A QUIET PLACE

Have you ever found yourself mimicking someone in a horror film, holding your breath when they do, or clinging to your seat for dear life? What about trying to be completely silent, when every instinct is telling you to do something else?

A Quiet Place is roundly novel in that it understands just about every dynamic intrinsic to a good horror film. It offers something new on a tired formula, depicting throughout the horror and consequences of acting in favour of your natural instincts. Rarer still, as a slow-burner, it’s gold.

Trapped in a silent world surrounded by nondescript creatures that attack when they hear you, this deceptively simple premise bears more than one revelation that turns anything but a straightforward B-movie on it’s head. Grieving parents Evelyn and Lee, played by real life couple Emily Blunt and John Krasinski, survive day to day with their children. Expecting another, much of the film is told from the perspective of their eldest Regan (Millicent Simmonds), who, deaf, communicates with her family through sign language.

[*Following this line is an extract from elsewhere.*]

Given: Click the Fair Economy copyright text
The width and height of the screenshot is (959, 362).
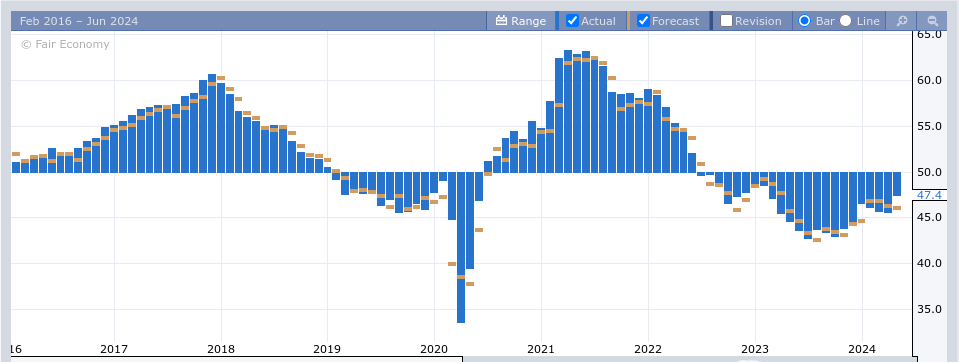Looking at the screenshot, I should tap(65, 44).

Only a snapshot of a particularly tumultuous turn in their lives, A Quiet Place is unusual for the calibre of its conceit, performances and fairly it’s excellent production design being so far beyond it’s plotting. Subsisting on a property replete with trappings, decoys and extraordinary measures in case of emergencies bearing an eerie similarity to darkly classic Home Alone, the lengthy theatrics of an extended third act will not leave many disappointed. One sequence involving some incendiary devices sits aside another highlight featuring an ever-sinking silo, that like much of this film relies on simplistic, refreshingly uncomplicated dynamics to get us, against all we’ve been conditioned, to scream.

Endearing for so situating us in the character’s shoes by discouraging us to utter a sound, this is one film abundantly worth seeing in the cinema where every creak and shuffle will be ever more unnerving and unwelcome. Not infrequently punishing characters for acting in favour of their instincts, a gasp at the very least being amongst anyone’s foremost reactions to such circumstances, A Quiet Place unlike most horrors establishes a counter-intuitive, morbid and uncommonly consistent code for how it treats its players, too establishing in the earliest minutes, as so often goes amiss, that it is willing to take no prisoners.

Having said this, the implications of the family’s conundrum and how they could address it are little explored, instead opting, in classic horror tradition, to point an axe or shotgun at whatever’s hunting you, as if that will help. Indeed once a key element of the creatures’ existence is revealed midway, an aspect of our scenario that our heroes were evidently familiar with from the get-go, it begs the question why they did not employ a myriad of methods other than staying shtum in a house to evade or otherwise survive our foes, who it must be said, as in the likes of Life, are just that little too aesthetically familiar.

One of the many strategies available may have indeed been adopted by any of the survivors who apparently litter the area, though they are the subject of a very tokenistic treatment. A crucial dynamic between Lee and Regan too remains ill-conveyed throughout, the film neglecting to establish key aspects of Krasinski’s character that would render the pair’s later interplay more intuitive. Likely opting to avoid making the lead figure at all unsympathetic, the absence of on-screen characteristics within Lee clearly intrinsic to the film’s key emotional crux means when it does land that the impact is somewhat though not terribly softened.

Still an accomplished horror that shouldn’t be missed, A Quiet Place is best enjoyed surrounded by the sounds of many, many silences.